The result of too much sitting is tightness in the hip flexor muscles and weakness in the opposite muscles, the glutes. Likewise, hunching over can lead to tightness in the chest muscles, and weakness in the opposite muscles of the upper back. Over time, scar-tissue adhesions develop on chronically tight muscles, says Fabio Comana, an exercise physiologist with the American Council on Exercise in San Diego, California. These muscle imbalances can eventually lead to pain, stiffness and even joint and disk injuries.
If you’re experiencing a muscle imbalance, you probably feel neck pain, fatigue between your shoulder blades, a tight ache in your lower back and possibly sciatic nerve pain (or tingling from your lower back through your leg).
We’ve all heard about the health benefits of getting 30 minutes of exercise a day. In addition, however, new research shows that too much sitting can actually shorten our lifespan, says Comana.
If you suffer from work posture imbalances, try these moves to help restore your body back to balance:
Get out of the chair. Whenever you can, look for opportunities to get out of your habitual position. Stand when you’re talking on the phone or reading your mail, for example.

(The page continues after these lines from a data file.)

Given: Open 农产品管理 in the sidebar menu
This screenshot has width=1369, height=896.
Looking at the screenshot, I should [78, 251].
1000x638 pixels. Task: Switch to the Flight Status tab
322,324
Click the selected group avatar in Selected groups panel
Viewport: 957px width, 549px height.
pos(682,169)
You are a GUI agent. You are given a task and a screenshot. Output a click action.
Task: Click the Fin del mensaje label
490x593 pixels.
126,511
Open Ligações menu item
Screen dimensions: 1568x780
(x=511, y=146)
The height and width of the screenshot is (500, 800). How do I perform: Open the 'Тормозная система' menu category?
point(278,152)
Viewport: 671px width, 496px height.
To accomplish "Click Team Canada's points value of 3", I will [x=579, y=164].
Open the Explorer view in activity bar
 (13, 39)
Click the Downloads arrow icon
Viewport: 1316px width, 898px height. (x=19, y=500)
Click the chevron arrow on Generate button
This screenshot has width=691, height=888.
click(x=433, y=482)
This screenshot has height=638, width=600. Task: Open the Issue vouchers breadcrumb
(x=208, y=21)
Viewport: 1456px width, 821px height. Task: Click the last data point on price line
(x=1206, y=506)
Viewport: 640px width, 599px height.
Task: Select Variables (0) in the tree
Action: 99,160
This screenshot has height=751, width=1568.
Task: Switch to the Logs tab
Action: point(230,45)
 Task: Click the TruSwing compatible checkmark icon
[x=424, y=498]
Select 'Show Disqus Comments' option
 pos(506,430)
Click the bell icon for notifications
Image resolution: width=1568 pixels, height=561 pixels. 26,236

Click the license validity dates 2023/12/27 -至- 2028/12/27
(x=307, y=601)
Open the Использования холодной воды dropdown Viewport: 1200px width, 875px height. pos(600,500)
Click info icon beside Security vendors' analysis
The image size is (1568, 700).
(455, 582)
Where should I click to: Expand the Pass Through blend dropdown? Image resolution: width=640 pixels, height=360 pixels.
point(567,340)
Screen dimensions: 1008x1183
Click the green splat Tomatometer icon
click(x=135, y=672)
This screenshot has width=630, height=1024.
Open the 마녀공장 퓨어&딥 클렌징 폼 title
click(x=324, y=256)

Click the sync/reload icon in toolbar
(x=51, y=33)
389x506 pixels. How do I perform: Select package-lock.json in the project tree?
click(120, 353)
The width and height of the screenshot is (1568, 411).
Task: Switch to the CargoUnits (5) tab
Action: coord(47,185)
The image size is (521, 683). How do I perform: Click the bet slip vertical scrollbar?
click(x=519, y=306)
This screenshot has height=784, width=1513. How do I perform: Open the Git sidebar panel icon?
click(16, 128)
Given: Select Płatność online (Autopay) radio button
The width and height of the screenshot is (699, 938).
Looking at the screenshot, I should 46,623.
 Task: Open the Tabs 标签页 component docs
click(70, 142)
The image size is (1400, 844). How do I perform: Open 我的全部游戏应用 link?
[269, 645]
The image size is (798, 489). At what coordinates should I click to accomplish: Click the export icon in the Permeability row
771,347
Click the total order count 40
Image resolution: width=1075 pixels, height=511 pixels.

Pay attention to your posture. “As you’re standing and moving around, learn to be consciously aware of what parts of posture has sort of fallen out of alignment,” says Comana.
Here’s a checklist:
- Find the neutral position in your ankles.
- Tighten your glutes.
- Contract your abs to pull your hips back underneath you.
- Pull your shoulder blades and head back.
Take Pilates or yoga classes. “Yoga focuses on posture, which will help you become more aware of your body in space,” says Kelly Wilson, a personal trainer at On Track Health & Fitness in Vermont. “Once this awareness begins to grow, you will find yourself trying to sit up straighter at your desk, while you’re driving or when you’re standing in line at the grocery store.”
Work opposite muscles. When you strength train at the gym, make sure you work opposing muscle groups, says Wilson. Do squats followed by lunges, for example. Or do push-ups followed by a rowing exercise or a cable pull. At home, she suggests following push-ups with this dumbbell exercise:
- With your back straight, either sit on a bench or stand and lean forward.
- Leading with your elbows, pull both of the weights up toward your rib cage.
- Keep your abs tight throughout the exercise.
Consider deep-tissue massage. Along with stretching, better posture, and strength training, you may benefit from a series of deep massages or Rolfing to help break up scar-tissue adhesions over your muscles. Each of these strategies supports the others to help you get your body back in balance.